2019.07.24

バルセロナ五輪男子マラソン、「こけちゃいました」と壮絶な優勝争い

  • 折山淑美●文 text by Oriyama Toshimi
  • photo by AFLO

 だが、一瞬で勝負をつけられてしまった。40km直前の短い急な下りで黄がスパート。その後の緩やかな下りから平坦になるコースでジワジワ差を広げられた。「いつもだったらあきらめないけど、あの時は『アーッ、離されていく、離されていく』という感じでした」と森下は振り返った。結局、その後の急な上りも含むコースで森下はその差を22秒に広げられて、2位でゴールした。
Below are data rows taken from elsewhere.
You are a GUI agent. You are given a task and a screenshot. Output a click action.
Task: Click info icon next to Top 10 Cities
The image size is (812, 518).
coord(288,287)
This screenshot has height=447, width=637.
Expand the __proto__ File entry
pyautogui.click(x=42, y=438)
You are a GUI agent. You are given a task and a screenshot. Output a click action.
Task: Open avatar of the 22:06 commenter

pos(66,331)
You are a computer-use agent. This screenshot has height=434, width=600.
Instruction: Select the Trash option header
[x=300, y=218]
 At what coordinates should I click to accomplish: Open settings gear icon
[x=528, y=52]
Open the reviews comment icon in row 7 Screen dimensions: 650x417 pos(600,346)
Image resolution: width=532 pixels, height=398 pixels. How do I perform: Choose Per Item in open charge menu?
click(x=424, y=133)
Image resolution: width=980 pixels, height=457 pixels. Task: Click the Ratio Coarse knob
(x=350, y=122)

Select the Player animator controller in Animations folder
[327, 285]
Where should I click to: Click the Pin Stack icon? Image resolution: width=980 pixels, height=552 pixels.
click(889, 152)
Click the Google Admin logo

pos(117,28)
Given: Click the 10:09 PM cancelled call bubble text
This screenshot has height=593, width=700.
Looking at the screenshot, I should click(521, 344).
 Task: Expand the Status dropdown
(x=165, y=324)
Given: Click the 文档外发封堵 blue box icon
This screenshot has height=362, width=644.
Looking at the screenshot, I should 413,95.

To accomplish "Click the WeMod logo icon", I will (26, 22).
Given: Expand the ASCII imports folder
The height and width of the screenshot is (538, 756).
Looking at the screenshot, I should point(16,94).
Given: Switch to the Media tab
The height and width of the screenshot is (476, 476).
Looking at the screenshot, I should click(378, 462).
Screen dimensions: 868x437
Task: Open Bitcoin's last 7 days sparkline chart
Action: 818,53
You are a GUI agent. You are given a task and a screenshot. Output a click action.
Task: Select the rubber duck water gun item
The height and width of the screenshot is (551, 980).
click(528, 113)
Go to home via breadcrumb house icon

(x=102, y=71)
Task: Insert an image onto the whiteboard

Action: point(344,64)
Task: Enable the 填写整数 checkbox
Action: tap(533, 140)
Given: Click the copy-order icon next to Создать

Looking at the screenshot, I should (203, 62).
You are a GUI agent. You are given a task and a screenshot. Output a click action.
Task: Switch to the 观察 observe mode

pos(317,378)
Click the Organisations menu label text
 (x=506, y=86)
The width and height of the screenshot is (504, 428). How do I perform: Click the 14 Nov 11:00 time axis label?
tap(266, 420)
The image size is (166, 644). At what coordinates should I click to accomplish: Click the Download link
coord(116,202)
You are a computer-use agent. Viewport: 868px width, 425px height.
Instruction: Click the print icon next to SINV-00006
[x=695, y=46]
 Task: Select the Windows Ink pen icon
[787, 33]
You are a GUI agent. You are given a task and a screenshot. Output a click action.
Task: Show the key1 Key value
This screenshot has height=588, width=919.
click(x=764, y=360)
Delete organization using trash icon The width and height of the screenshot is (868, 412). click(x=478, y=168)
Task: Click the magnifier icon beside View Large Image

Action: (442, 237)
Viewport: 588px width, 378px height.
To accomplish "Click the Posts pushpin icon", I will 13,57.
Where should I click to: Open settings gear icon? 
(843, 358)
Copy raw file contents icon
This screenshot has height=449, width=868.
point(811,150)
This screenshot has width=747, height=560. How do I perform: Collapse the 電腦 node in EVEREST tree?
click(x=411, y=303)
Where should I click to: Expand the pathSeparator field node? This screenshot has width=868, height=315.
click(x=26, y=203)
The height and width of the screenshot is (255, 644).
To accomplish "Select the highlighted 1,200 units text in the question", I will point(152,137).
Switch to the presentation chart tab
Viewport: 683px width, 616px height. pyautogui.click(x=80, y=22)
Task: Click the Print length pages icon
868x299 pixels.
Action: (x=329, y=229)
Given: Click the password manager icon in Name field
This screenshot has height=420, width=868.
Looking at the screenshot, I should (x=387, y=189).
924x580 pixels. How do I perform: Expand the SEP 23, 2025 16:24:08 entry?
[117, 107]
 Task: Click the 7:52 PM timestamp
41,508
「ずっと続いていた上りが終わったところでふっとひと息入れたというか、気持ちが切れた瞬間があったんです。そこで行かれた」と森下は悔やんだ。

 そこは急な上りが続いたあとに少し平坦区間があり、突然3~4mの急な下り坂があってカーブしながら平坦区間につながる場所だった。5月の下見に同行して実際にモンジュイックの丘を走った時は、苦しい中でその急な短い下りを迎えた瞬間に安堵してしまいそうで危ない箇所だと、個人的に考えていた。

 のちに谷口にそのことを話すと、彼は「僕もそう考えていて、森下と競り合っていたらあそこで仕掛けるつもりでした。だから、それは(下見の時に)森下には言えないでしょう」と笑顔で話していた。

 森下にとっては、瀬古利彦や宗兄弟など世界を牽引してきた選手たちですら届かなかった金メダルを獲得するチャンスでもあった。宗茂監督は「調子のピークが来るのが1週間早すぎた」と悔しがった。森下も「帰ってきて言われたのは、『残念だったな』とか『惜しかったな』ばかりで……。有森裕子さん(女子マラソン銀メダル獲得)とは大違いですよ」と苦笑した。

 ソウル五輪後はアキレス腱痛などにも苦しみ、前年の世界選手権東京大会では途中棄権だった中山は、30㎞手前から先頭集団に離された。その後は3位争いをしながら3番目でスタジアムに入ってきたが、最後はフライガング(ドイツ)のラストスパートに屈して2秒差で4位となった。かつてのような爆発力はなかったが、底力を見せる走りだった。